▶ _TASK DIRECTIONS_: The records that follow must be repeated verbatim, every one of them.

Saved data entries:

-- Opening Marker --

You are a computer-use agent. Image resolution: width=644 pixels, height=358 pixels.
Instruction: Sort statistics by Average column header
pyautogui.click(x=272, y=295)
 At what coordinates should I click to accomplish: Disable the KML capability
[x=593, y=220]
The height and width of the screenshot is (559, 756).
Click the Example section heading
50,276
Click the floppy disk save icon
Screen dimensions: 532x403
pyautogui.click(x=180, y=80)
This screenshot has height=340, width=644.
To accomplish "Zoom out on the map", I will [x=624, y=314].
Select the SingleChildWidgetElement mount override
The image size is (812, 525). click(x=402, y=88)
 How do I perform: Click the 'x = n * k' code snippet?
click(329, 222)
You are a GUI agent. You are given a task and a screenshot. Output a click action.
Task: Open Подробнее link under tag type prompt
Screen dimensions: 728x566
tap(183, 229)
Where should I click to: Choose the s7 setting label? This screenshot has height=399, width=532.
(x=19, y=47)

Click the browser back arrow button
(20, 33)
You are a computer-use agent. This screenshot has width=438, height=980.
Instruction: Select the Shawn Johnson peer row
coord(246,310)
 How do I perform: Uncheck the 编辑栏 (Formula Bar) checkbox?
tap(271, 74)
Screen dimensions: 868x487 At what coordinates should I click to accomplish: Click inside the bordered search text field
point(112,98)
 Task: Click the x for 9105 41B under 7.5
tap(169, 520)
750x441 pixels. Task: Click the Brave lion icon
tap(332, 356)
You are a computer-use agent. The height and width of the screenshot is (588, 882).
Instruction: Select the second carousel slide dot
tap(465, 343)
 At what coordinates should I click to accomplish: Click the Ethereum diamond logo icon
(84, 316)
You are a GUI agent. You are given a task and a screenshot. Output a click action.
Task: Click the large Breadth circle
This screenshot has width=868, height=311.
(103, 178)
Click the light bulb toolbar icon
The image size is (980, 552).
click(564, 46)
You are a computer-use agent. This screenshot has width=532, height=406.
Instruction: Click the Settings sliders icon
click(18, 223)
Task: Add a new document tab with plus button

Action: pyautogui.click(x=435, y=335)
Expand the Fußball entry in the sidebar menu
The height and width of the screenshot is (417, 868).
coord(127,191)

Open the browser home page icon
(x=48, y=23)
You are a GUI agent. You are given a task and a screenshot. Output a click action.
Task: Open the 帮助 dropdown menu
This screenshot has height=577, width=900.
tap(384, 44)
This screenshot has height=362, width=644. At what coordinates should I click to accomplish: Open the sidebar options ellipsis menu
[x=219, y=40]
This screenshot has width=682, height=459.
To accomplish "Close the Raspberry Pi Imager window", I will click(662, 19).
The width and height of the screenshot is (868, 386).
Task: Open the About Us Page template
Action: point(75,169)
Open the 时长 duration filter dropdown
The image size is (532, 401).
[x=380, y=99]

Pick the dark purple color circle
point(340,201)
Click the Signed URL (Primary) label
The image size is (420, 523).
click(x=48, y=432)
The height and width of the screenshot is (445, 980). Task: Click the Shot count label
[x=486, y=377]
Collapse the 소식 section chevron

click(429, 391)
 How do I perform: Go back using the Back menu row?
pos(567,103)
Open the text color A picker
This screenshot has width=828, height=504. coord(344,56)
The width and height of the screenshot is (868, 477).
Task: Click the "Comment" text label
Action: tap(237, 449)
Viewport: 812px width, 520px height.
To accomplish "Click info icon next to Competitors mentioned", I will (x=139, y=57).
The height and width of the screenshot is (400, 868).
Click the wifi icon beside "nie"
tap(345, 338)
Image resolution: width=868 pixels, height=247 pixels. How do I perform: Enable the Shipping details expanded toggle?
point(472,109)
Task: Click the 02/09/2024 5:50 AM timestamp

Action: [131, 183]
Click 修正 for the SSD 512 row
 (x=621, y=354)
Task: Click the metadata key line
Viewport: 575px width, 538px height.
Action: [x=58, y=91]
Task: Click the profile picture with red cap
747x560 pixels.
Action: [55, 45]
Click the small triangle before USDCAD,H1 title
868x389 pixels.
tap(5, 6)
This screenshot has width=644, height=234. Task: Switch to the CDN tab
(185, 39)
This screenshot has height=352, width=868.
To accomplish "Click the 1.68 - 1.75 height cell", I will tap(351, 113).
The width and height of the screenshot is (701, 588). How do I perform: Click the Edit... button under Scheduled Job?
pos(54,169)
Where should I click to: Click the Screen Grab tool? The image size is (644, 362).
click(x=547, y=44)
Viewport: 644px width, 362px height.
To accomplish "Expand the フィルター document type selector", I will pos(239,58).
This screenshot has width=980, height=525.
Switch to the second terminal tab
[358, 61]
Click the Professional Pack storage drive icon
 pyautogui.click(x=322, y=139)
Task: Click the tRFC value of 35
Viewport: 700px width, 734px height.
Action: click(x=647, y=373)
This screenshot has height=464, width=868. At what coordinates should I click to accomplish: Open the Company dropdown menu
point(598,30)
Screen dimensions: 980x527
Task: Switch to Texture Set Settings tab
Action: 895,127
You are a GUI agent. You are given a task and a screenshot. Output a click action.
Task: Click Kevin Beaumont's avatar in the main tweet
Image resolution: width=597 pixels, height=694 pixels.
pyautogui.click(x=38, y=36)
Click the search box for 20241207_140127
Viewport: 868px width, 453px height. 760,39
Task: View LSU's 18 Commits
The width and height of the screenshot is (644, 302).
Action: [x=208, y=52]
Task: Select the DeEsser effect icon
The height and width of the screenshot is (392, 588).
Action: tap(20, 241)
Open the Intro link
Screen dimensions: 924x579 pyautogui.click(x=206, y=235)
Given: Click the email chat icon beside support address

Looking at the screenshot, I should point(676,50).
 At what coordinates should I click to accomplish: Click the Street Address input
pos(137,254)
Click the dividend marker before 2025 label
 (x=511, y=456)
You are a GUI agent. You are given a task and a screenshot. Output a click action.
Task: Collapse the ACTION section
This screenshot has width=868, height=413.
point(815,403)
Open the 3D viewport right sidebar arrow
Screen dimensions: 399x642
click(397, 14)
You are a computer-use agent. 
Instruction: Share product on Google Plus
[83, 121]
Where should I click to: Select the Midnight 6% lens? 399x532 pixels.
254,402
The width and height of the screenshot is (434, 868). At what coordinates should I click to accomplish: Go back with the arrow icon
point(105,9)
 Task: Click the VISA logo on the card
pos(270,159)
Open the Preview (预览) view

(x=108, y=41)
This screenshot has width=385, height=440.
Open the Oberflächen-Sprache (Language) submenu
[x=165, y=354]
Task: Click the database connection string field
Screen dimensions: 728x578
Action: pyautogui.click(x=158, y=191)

-- Closing Marker --

▶ _TASK OUTPUT_:
You are a computer-use agent. Image resolution: width=644 pixels, height=358 pixels.
Instruction: Sort statistics by Average column header
pyautogui.click(x=272, y=295)
 At what coordinates should I click to accomplish: Disable the KML capability
[x=593, y=220]
The height and width of the screenshot is (559, 756).
Click the Example section heading
50,276
Click the floppy disk save icon
Screen dimensions: 532x403
pyautogui.click(x=180, y=80)
This screenshot has height=340, width=644.
To accomplish "Zoom out on the map", I will [x=624, y=314].
Select the SingleChildWidgetElement mount override
The image size is (812, 525). click(x=402, y=88)
 How do I perform: Click the 'x = n * k' code snippet?
click(329, 222)
You are a GUI agent. You are given a task and a screenshot. Output a click action.
Task: Open Подробнее link under tag type prompt
Screen dimensions: 728x566
tap(183, 229)
Where should I click to: Choose the s7 setting label? This screenshot has height=399, width=532.
(x=19, y=47)

Click the browser back arrow button
(20, 33)
You are a computer-use agent. This screenshot has width=438, height=980.
Instruction: Select the Shawn Johnson peer row
coord(246,310)
 How do I perform: Uncheck the 编辑栏 (Formula Bar) checkbox?
tap(271, 74)
Screen dimensions: 868x487 At what coordinates should I click to accomplish: Click inside the bordered search text field
point(112,98)
 Task: Click the x for 9105 41B under 7.5
tap(169, 520)
750x441 pixels. Task: Click the Brave lion icon
tap(332, 356)
You are a computer-use agent. The height and width of the screenshot is (588, 882).
Instruction: Select the second carousel slide dot
tap(465, 343)
 At what coordinates should I click to accomplish: Click the Ethereum diamond logo icon
(84, 316)
You are a GUI agent. You are given a task and a screenshot. Output a click action.
Task: Click the large Breadth circle
This screenshot has width=868, height=311.
(103, 178)
Click the light bulb toolbar icon
The image size is (980, 552).
click(564, 46)
You are a computer-use agent. This screenshot has width=532, height=406.
Instruction: Click the Settings sliders icon
click(18, 223)
Task: Add a new document tab with plus button

Action: pyautogui.click(x=435, y=335)
Expand the Fußball entry in the sidebar menu
The height and width of the screenshot is (417, 868).
coord(127,191)

Open the browser home page icon
(x=48, y=23)
You are a GUI agent. You are given a task and a screenshot. Output a click action.
Task: Open the 帮助 dropdown menu
This screenshot has height=577, width=900.
tap(384, 44)
This screenshot has height=362, width=644. At what coordinates should I click to accomplish: Open the sidebar options ellipsis menu
[x=219, y=40]
This screenshot has width=682, height=459.
To accomplish "Close the Raspberry Pi Imager window", I will click(662, 19).
The width and height of the screenshot is (868, 386).
Task: Open the About Us Page template
Action: point(75,169)
Open the 时长 duration filter dropdown
The image size is (532, 401).
[x=380, y=99]

Pick the dark purple color circle
point(340,201)
Click the Signed URL (Primary) label
The image size is (420, 523).
click(x=48, y=432)
The height and width of the screenshot is (445, 980). Task: Click the Shot count label
[x=486, y=377]
Collapse the 소식 section chevron

click(429, 391)
 How do I perform: Go back using the Back menu row?
pos(567,103)
Open the text color A picker
This screenshot has width=828, height=504. coord(344,56)
The width and height of the screenshot is (868, 477).
Task: Click the "Comment" text label
Action: tap(237, 449)
Viewport: 812px width, 520px height.
To accomplish "Click info icon next to Competitors mentioned", I will (x=139, y=57).
The height and width of the screenshot is (400, 868).
Click the wifi icon beside "nie"
tap(345, 338)
Image resolution: width=868 pixels, height=247 pixels. How do I perform: Enable the Shipping details expanded toggle?
point(472,109)
Task: Click the 02/09/2024 5:50 AM timestamp

Action: [131, 183]
Click 修正 for the SSD 512 row
 (x=621, y=354)
Task: Click the metadata key line
Viewport: 575px width, 538px height.
Action: [x=58, y=91]
Task: Click the profile picture with red cap
747x560 pixels.
Action: [55, 45]
Click the small triangle before USDCAD,H1 title
868x389 pixels.
tap(5, 6)
This screenshot has width=644, height=234. Task: Switch to the CDN tab
(185, 39)
This screenshot has height=352, width=868.
To accomplish "Click the 1.68 - 1.75 height cell", I will tap(351, 113).
The width and height of the screenshot is (701, 588). How do I perform: Click the Edit... button under Scheduled Job?
pos(54,169)
Where should I click to: Click the Screen Grab tool? The image size is (644, 362).
click(x=547, y=44)
Viewport: 644px width, 362px height.
To accomplish "Expand the フィルター document type selector", I will pos(239,58).
This screenshot has width=980, height=525.
Switch to the second terminal tab
[358, 61]
Click the Professional Pack storage drive icon
 pyautogui.click(x=322, y=139)
Task: Click the tRFC value of 35
Viewport: 700px width, 734px height.
Action: click(x=647, y=373)
This screenshot has height=464, width=868. At what coordinates should I click to accomplish: Open the Company dropdown menu
point(598,30)
Screen dimensions: 980x527
Task: Switch to Texture Set Settings tab
Action: 895,127
You are a GUI agent. You are given a task and a screenshot. Output a click action.
Task: Click Kevin Beaumont's avatar in the main tweet
Image resolution: width=597 pixels, height=694 pixels.
pyautogui.click(x=38, y=36)
Click the search box for 20241207_140127
Viewport: 868px width, 453px height. 760,39
Task: View LSU's 18 Commits
The width and height of the screenshot is (644, 302).
Action: [x=208, y=52]
Task: Select the DeEsser effect icon
The height and width of the screenshot is (392, 588).
Action: tap(20, 241)
Open the Intro link
Screen dimensions: 924x579 pyautogui.click(x=206, y=235)
Given: Click the email chat icon beside support address

Looking at the screenshot, I should point(676,50).
 At what coordinates should I click to accomplish: Click the Street Address input
pos(137,254)
Click the dividend marker before 2025 label
 (x=511, y=456)
You are a GUI agent. You are given a task and a screenshot. Output a click action.
Task: Collapse the ACTION section
This screenshot has width=868, height=413.
point(815,403)
Open the 3D viewport right sidebar arrow
Screen dimensions: 399x642
click(397, 14)
You are a computer-use agent. 
Instruction: Share product on Google Plus
[83, 121]
Where should I click to: Select the Midnight 6% lens? 399x532 pixels.
254,402
The width and height of the screenshot is (434, 868). At what coordinates should I click to accomplish: Go back with the arrow icon
point(105,9)
 Task: Click the VISA logo on the card
pos(270,159)
Open the Preview (预览) view

(x=108, y=41)
This screenshot has width=385, height=440.
Open the Oberflächen-Sprache (Language) submenu
[x=165, y=354]
Task: Click the database connection string field
Screen dimensions: 728x578
Action: pyautogui.click(x=158, y=191)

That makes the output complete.